## [Saved entries]
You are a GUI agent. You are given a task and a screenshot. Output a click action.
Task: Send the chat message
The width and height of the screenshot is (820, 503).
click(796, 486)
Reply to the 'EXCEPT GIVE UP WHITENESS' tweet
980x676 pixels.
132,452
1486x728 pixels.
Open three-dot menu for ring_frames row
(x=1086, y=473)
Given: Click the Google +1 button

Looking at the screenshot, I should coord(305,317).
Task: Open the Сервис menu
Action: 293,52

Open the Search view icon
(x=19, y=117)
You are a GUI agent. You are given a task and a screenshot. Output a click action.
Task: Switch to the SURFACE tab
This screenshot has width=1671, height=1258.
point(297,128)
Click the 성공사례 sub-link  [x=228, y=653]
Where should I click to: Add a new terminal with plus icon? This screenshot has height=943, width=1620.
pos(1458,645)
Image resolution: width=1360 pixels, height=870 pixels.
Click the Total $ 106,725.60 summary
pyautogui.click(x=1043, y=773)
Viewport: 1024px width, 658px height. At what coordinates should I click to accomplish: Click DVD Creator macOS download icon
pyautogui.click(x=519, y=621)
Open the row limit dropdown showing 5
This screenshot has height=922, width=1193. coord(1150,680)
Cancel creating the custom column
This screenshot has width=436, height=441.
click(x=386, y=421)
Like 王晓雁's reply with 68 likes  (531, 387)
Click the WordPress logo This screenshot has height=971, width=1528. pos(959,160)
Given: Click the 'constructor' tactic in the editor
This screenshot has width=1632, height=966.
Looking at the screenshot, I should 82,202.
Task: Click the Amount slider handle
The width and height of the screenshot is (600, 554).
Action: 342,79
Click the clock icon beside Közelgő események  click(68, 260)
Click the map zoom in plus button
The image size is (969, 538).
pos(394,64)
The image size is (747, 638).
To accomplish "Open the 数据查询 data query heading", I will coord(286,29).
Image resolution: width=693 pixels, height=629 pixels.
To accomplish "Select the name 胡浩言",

## [TASK DETAILS]
Please rewrite the lines above, replacing "GUI agent" with "screen assistant" everywhere it occurs and leaving everything else unchanged.

## [RIGHT ANSWER]
You are a screen assistant. You are given a task and a screenshot. Output a click action.
Task: Send the chat message
The width and height of the screenshot is (820, 503).
click(796, 486)
Reply to the 'EXCEPT GIVE UP WHITENESS' tweet
980x676 pixels.
132,452
1486x728 pixels.
Open three-dot menu for ring_frames row
(x=1086, y=473)
Given: Click the Google +1 button

Looking at the screenshot, I should coord(305,317).
Task: Open the Сервис menu
Action: 293,52

Open the Search view icon
(x=19, y=117)
You are a screen assistant. You are given a task and a screenshot. Output a click action.
Task: Switch to the SURFACE tab
This screenshot has width=1671, height=1258.
point(297,128)
Click the 성공사례 sub-link  [x=228, y=653]
Where should I click to: Add a new terminal with plus icon? This screenshot has height=943, width=1620.
pos(1458,645)
Image resolution: width=1360 pixels, height=870 pixels.
Click the Total $ 106,725.60 summary
pyautogui.click(x=1043, y=773)
Viewport: 1024px width, 658px height. At what coordinates should I click to accomplish: Click DVD Creator macOS download icon
pyautogui.click(x=519, y=621)
Open the row limit dropdown showing 5
This screenshot has height=922, width=1193. coord(1150,680)
Cancel creating the custom column
This screenshot has width=436, height=441.
click(x=386, y=421)
Like 王晓雁's reply with 68 likes  (531, 387)
Click the WordPress logo This screenshot has height=971, width=1528. pos(959,160)
Given: Click the 'constructor' tactic in the editor
This screenshot has width=1632, height=966.
Looking at the screenshot, I should 82,202.
Task: Click the Amount slider handle
The width and height of the screenshot is (600, 554).
Action: 342,79
Click the clock icon beside Közelgő események  click(68, 260)
Click the map zoom in plus button
The image size is (969, 538).
pos(394,64)
The image size is (747, 638).
To accomplish "Open the 数据查询 data query heading", I will coord(286,29).
Image resolution: width=693 pixels, height=629 pixels.
To accomplish "Select the name 胡浩言",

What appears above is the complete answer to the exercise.